By Derek Price
That’s an odd place to stake out your luxury brand’s ambition, seeing how the movable door has been commonplace in cars since the early 1920s. Lexus is taking the lowly door to a place it’s never been before now, and it’s doing so in a uniquely Japanese way.
An outrageously expensive option on my test vehicle, the “executive package with Kiriko glass” priced at $23,060, includes the most beautiful door trim I’ve ever seen on a vehicle. The handle is surrounded by a swath of intricately cut glass that radiates in sunlight like it belongs in a modern sculpture garden, but it looks traditional enough that Grandma would want it in her curio cabinet.
As if that weren’t over-the-top enough, Lexus spent four years perfecting a way of pleating the door upholstery to create a dramatic, origami-like look.
Keep in mind, that one package costs nearly as much as a brand-new 2019 Camry. I can’t imagine Lexus will sell more than a handful of upgrades at that price. The fact that they offer it, though, speaks volumes about the aspirations of this big sedan.
By combining the traditional Japanese art glass with the labor-intensive pleating that can only be done by hand, Lexus is appealing to buyers who see cars as an art form — the people who might be stepping down from a Rolls-Royce rather than up from a Buick.
That includes a back seat fit for royalty. With the executive package, the right rear seat can recline with an ottoman to rest your feet. It even has a built-in shiatsu massager to melt away your stress and a flock of tiny window shades that deploy electronically at the push of a button.
While very few buyers will likely opt for those pricey upgrades, even the entry-level LS — priced from $75,200 — feels in many ways like a rolling piece of art.
Its new body is both sensual and athletic, and its cabin is the most striking I’ve seen unveiled in a production car recently. The quality of its finishes and thoughtfulness of its design, right down to the sweeping shape of the interior door handles, sets it apart from more mundane competitors.
While the technology it deploys is impressive, including beautiful graphics and fast response from its eye-catching digital screen at the top of the dash, I can’t help but wish for a better interface than the laptop-style touchpad Lexus forces you to use. A simple touchscreen seems to do the job better.

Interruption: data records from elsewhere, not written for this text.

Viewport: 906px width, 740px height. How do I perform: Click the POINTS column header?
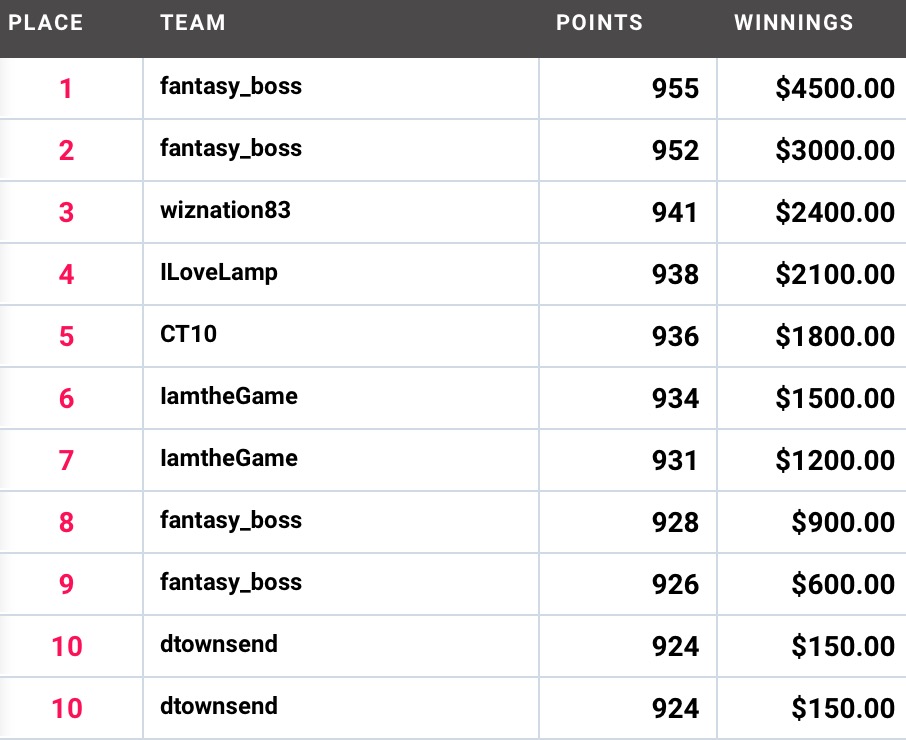(x=599, y=23)
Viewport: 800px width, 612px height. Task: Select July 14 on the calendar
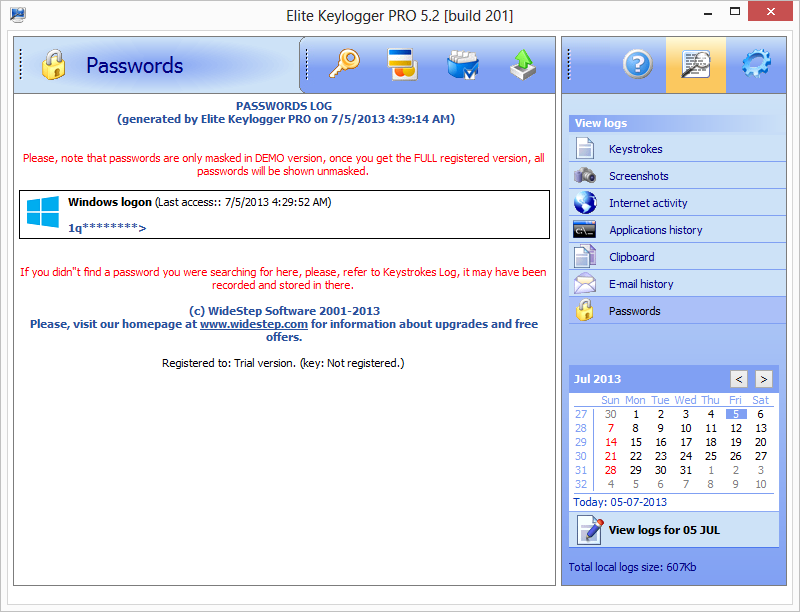[x=610, y=442]
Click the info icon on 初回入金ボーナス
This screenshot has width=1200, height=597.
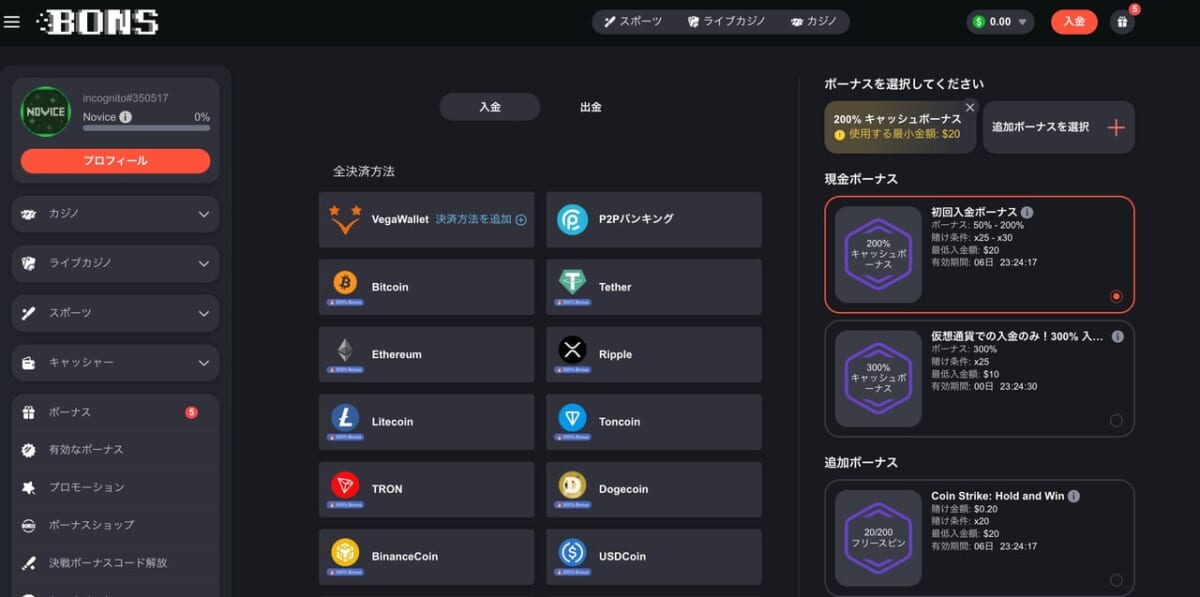tap(1031, 212)
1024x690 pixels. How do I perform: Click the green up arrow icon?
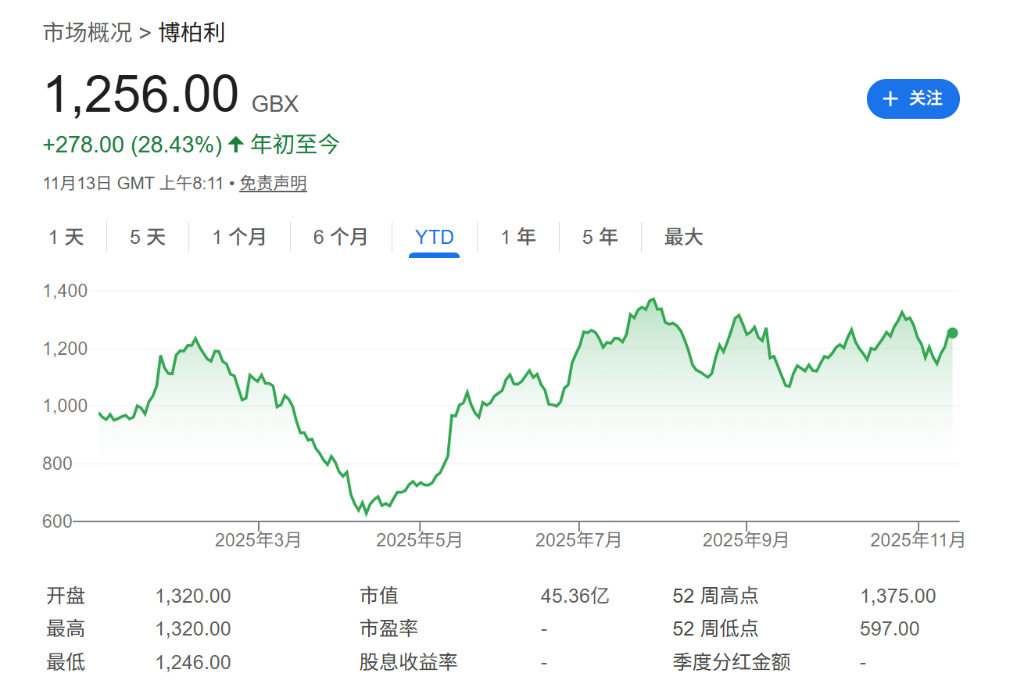236,145
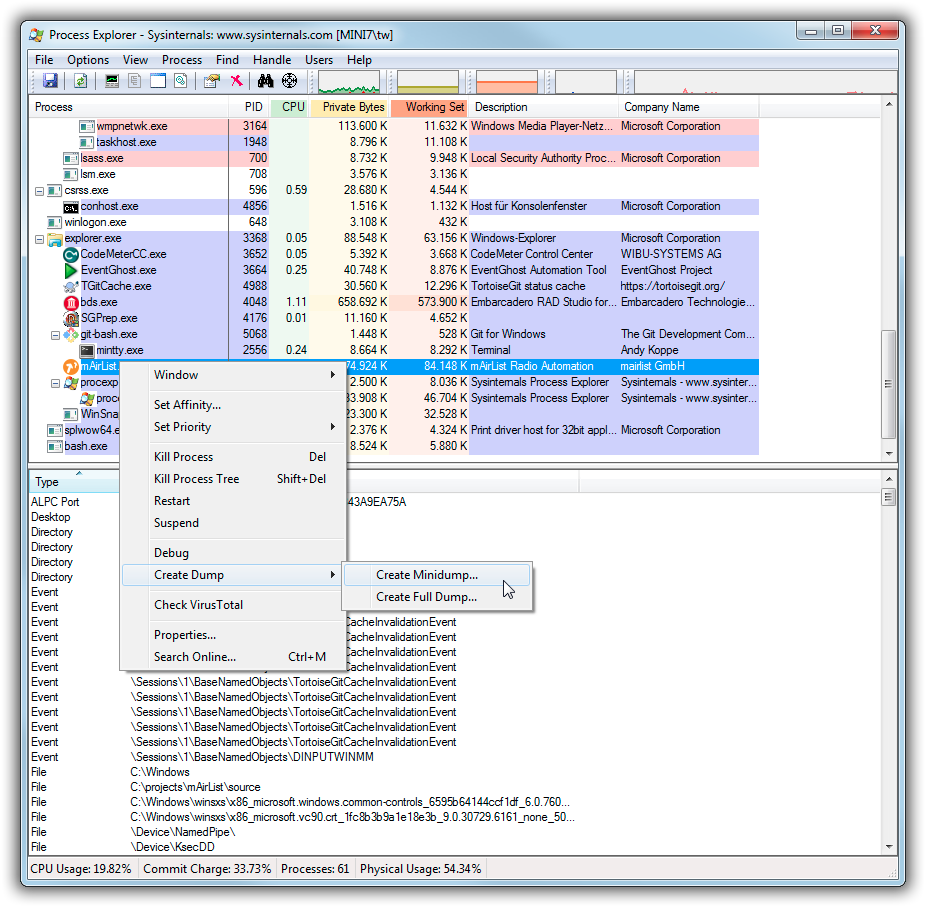The image size is (926, 907).
Task: Collapse the git-bash.exe tree node
Action: pos(56,335)
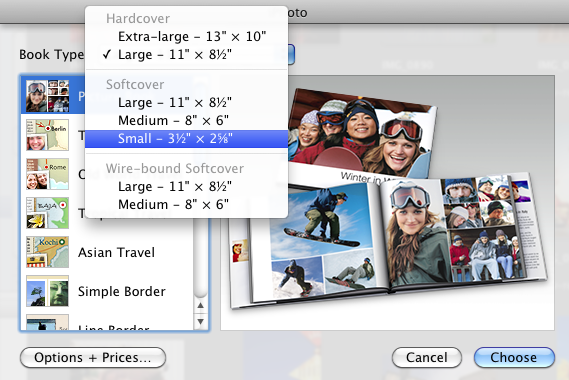Select the Simple Border theme label
The height and width of the screenshot is (380, 569).
point(122,291)
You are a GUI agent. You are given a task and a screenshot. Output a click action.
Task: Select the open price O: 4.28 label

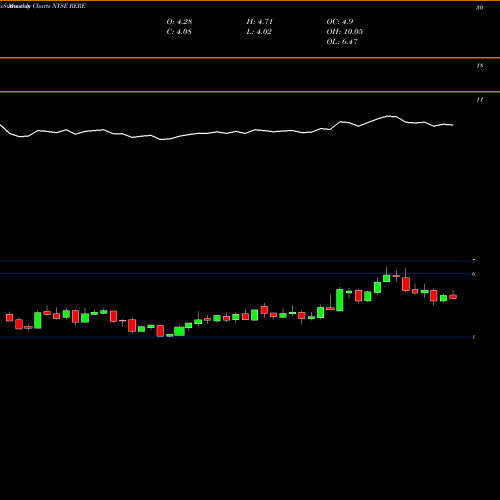(x=179, y=22)
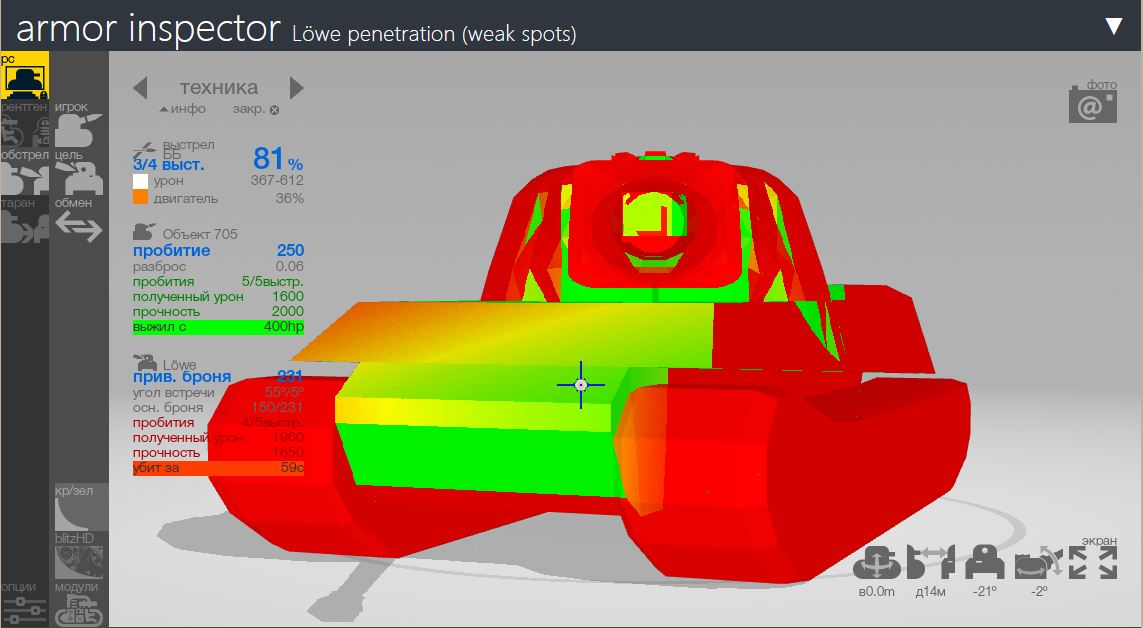The height and width of the screenshot is (628, 1143).
Task: Select the обстрел (shelling) mode icon
Action: click(24, 175)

Because this is a luxury flagship designed for a new generation of buyers, an old-style V8 under the hood will no longer suffice. Lexus dumped the LS’ previous engine for one with a more contemporary layout: six cylinders and twin turbochargers.
While I miss the unmistakable grunt and roar of a naturally aspirated V8, I can’t argue with both the performance and the fuel economy of its new 3.5-liter engine. It makes 416 horsepower and 442 pound-feet of torque, enough to make the roomy beast feel sprightly.
My tester, a hybrid version with less horsepower in exchange for more save-the-Earth credibility, made 354 horsepower yet still earned fuel economy ratings of 23 mpg in city driving and 31 on the highway. That’s not bad at all for an all-wheel-drive, quick, powerful, substantial luxury vehicle.
What you can’t tell from numbers or features lists, though, is the way this car proudly embraces its Japanese origins. Just like the great German luxury sedans show off their engineering wizardry and Autobahn-inspired performance, and the great British sedans embrace Old World clubbiness with acres of polished wood, I believe this car is setting a new standard for what it means to be Japanese.
It goes far beyond precise build quality in efficient factories. The new LS is about heritage and craftsmanship. It’s about a truly unique sense of design, one that’s more original than derivative. It’s about walking with a quiet swagger.
And while the whole car carries that air, you only have to peek in one place to see the story unfold: those ridiculously over-the-top doors.
2018 Lexus LS 500h ($82,730). Options: Lexus Safety System + ($3,000), adaptive variable air suspension ($1,500), 20-inch wheels ($2,450), heads-up display ($1,200), LED headlamps ($300), executive package with kiriko glass ($23,060), Mark Levinson audio system ($1,940), panoramic view monitor ($800), heated wood and leather steering wheel ($410). Price as tested (including $995 destination charge): $118,385
Wheelbase: 123 in.
Length: 206.1 in.
Width: 74.8 in.
Height: 57.9 in.
Powertrain: V6 engine plus electric motors (354 total system horsepower)
Transmission: Multi-stage hybrid
Fuel economy: 23 city, 31 highway
Why buy it?
This year introduces an all-new design for one of the world’s best luxury cars. It has a renewed sense of Japanese artistry and design, along with a twin-turbocharged engine and fresh technology that brings it firmly into the modern era.